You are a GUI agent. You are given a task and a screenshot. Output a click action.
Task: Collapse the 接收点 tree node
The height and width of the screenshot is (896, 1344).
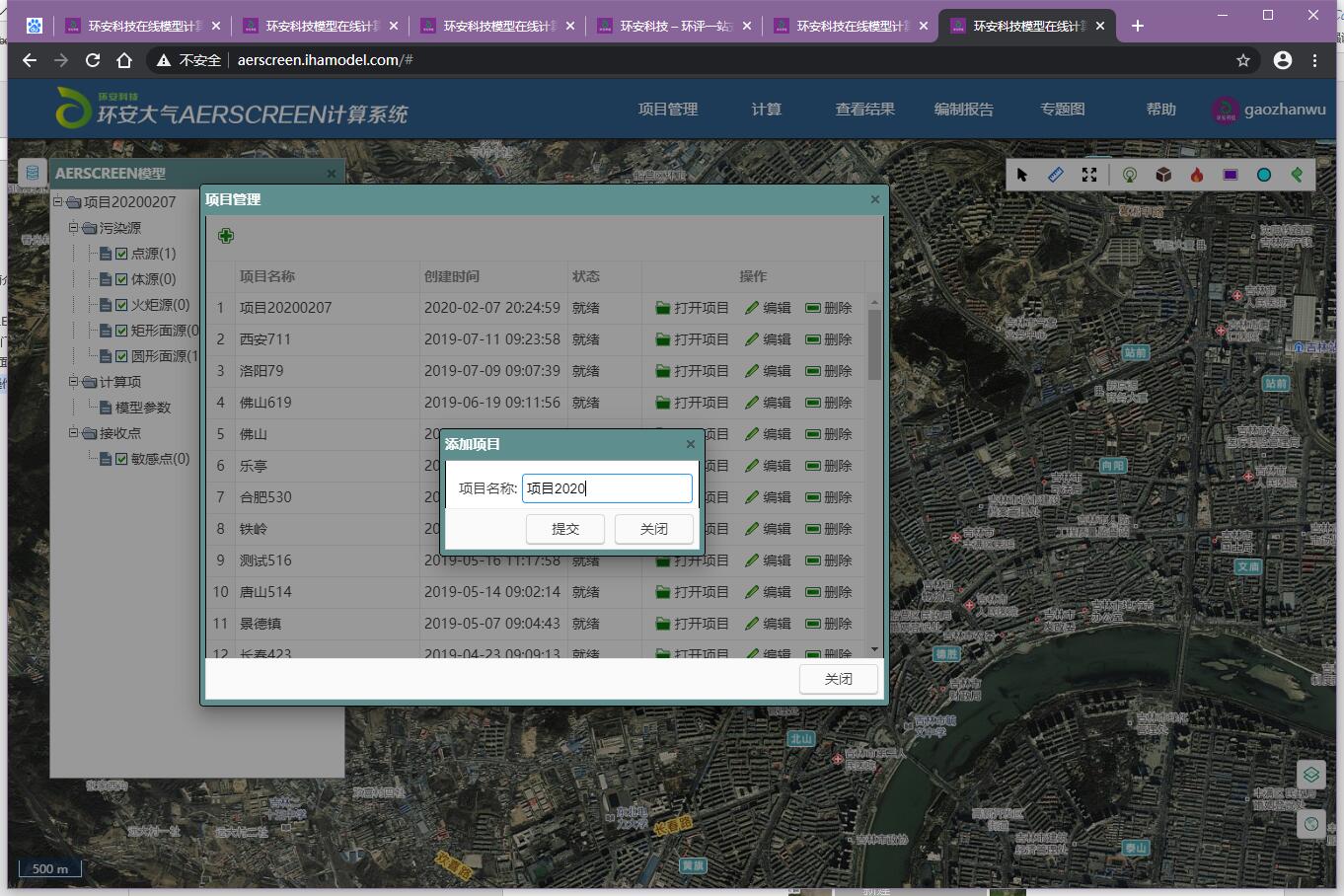pyautogui.click(x=74, y=433)
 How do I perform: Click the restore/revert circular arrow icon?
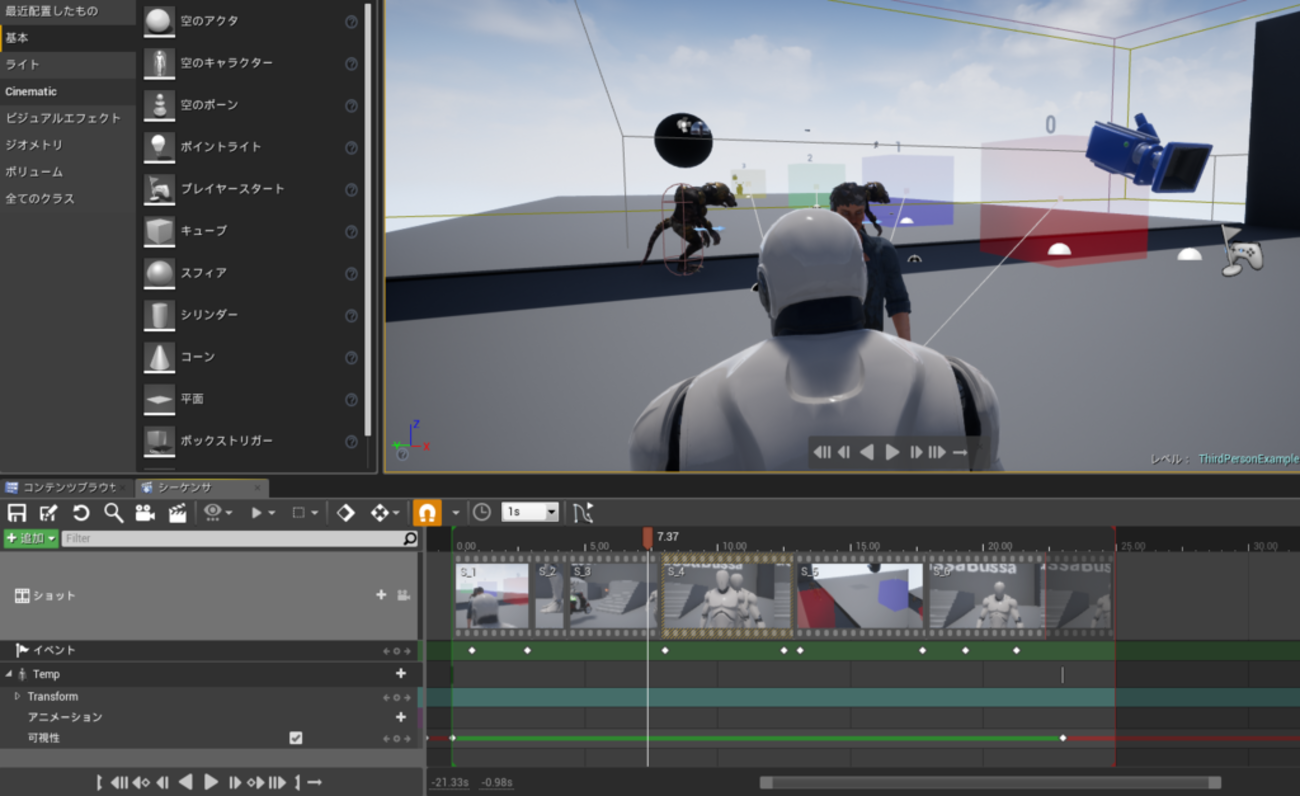pos(81,513)
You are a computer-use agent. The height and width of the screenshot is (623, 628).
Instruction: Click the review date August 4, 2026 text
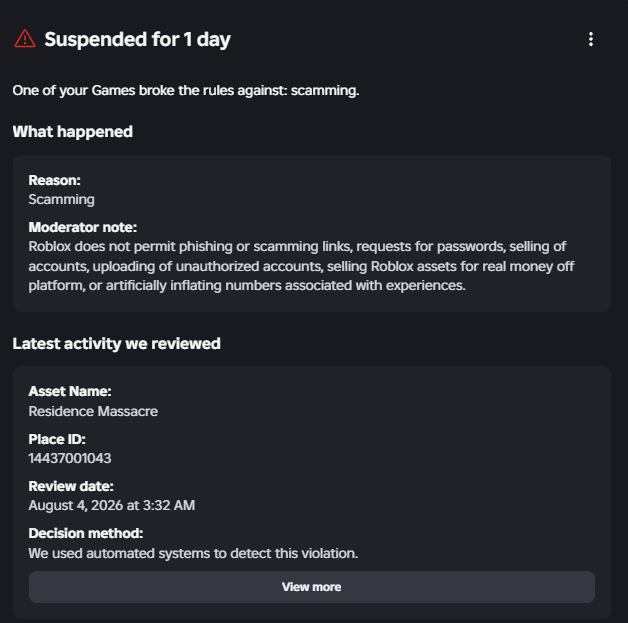(112, 505)
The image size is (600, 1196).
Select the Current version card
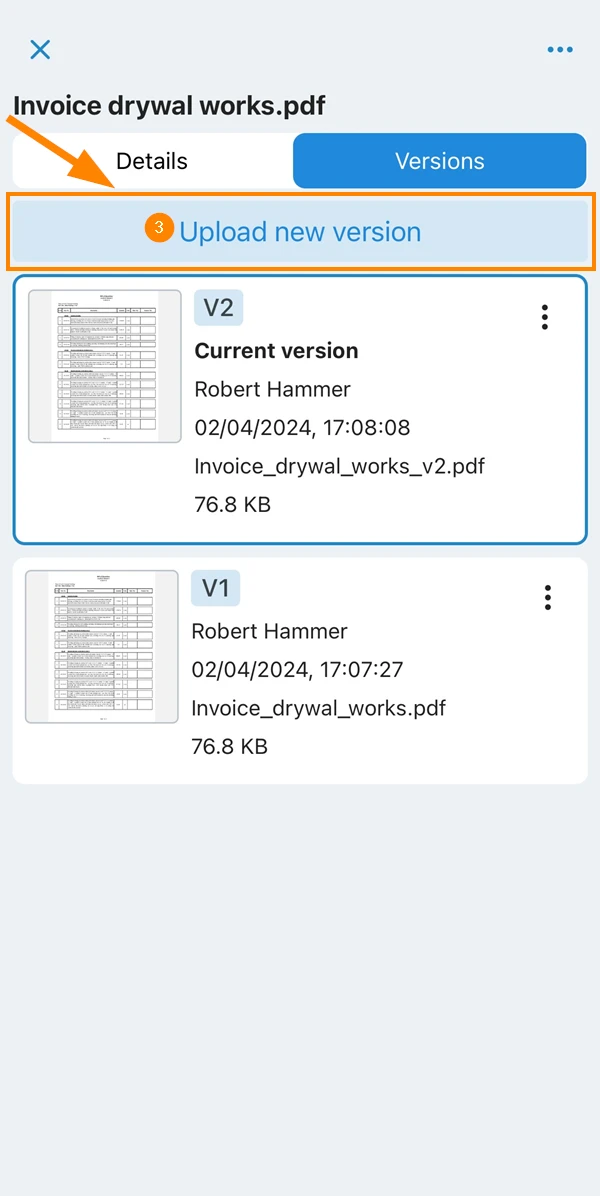tap(300, 410)
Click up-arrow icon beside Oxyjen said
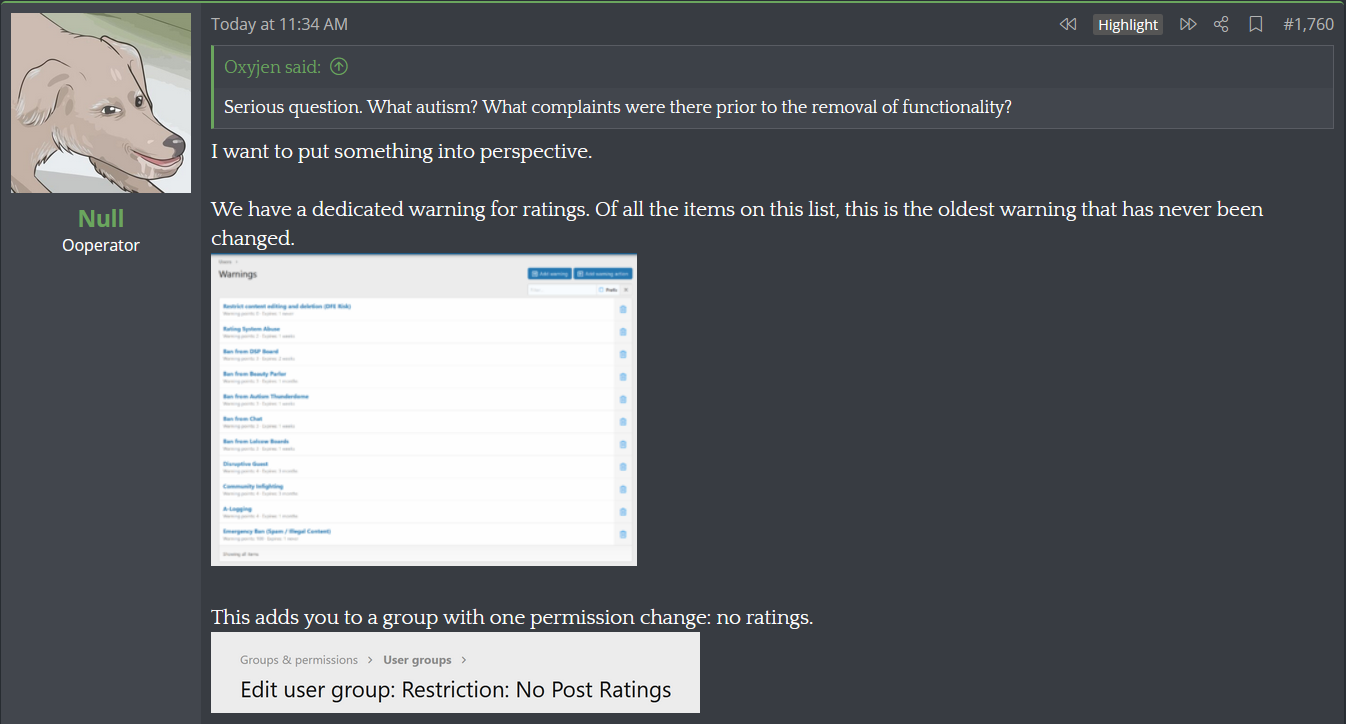 (x=339, y=67)
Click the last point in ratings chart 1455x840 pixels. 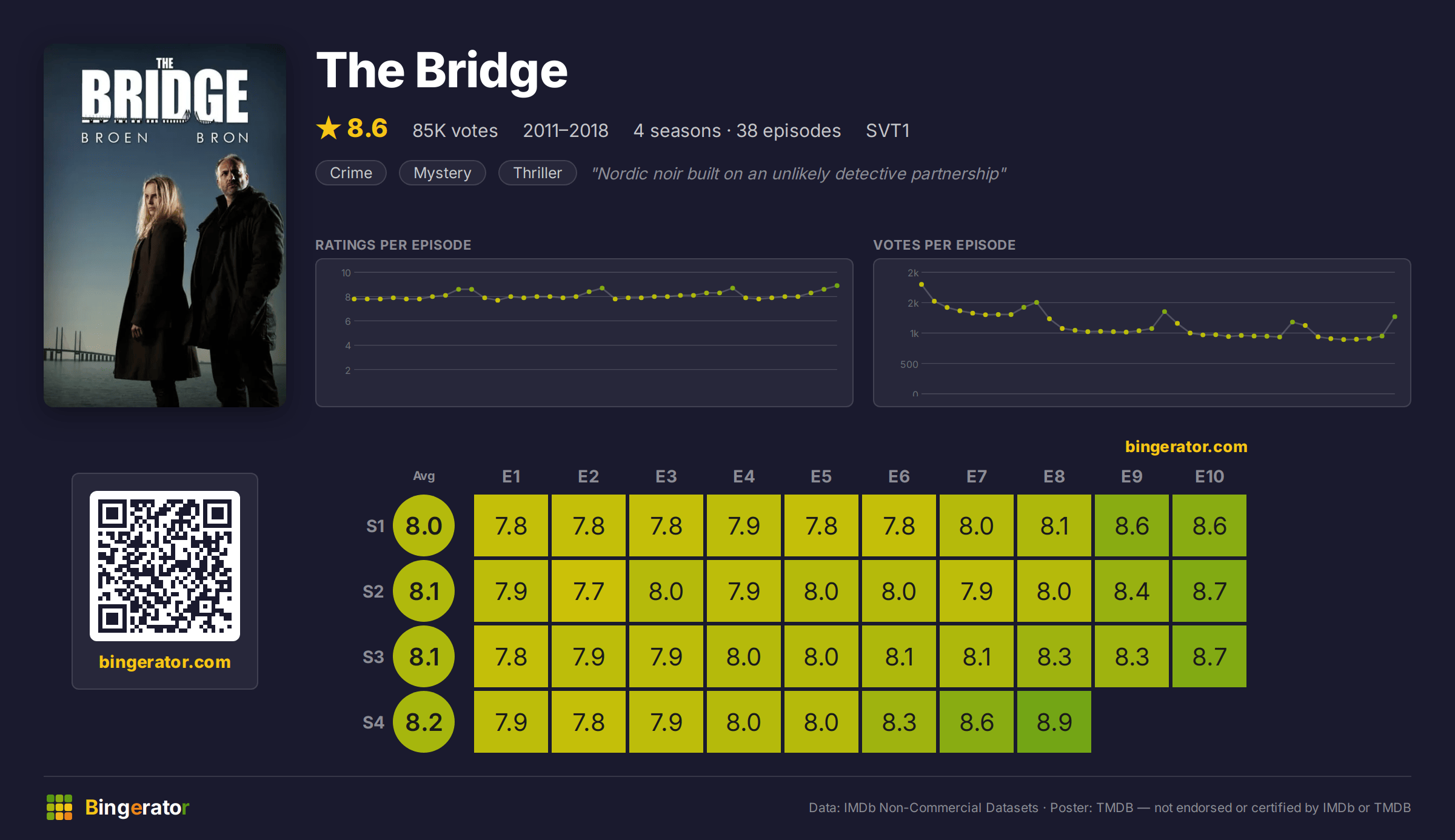click(x=837, y=285)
# # # # #
→ **WHAT TO WORK ON**:
Would you please copy each line of the listing that contains the word "agent"?

→ **YOUR RESPONSE**:
You are a GUI agent. You are given a task and a screenshot. Output a click action.
You are a computer-use agent. The height and width of the screenshot is (623, 628).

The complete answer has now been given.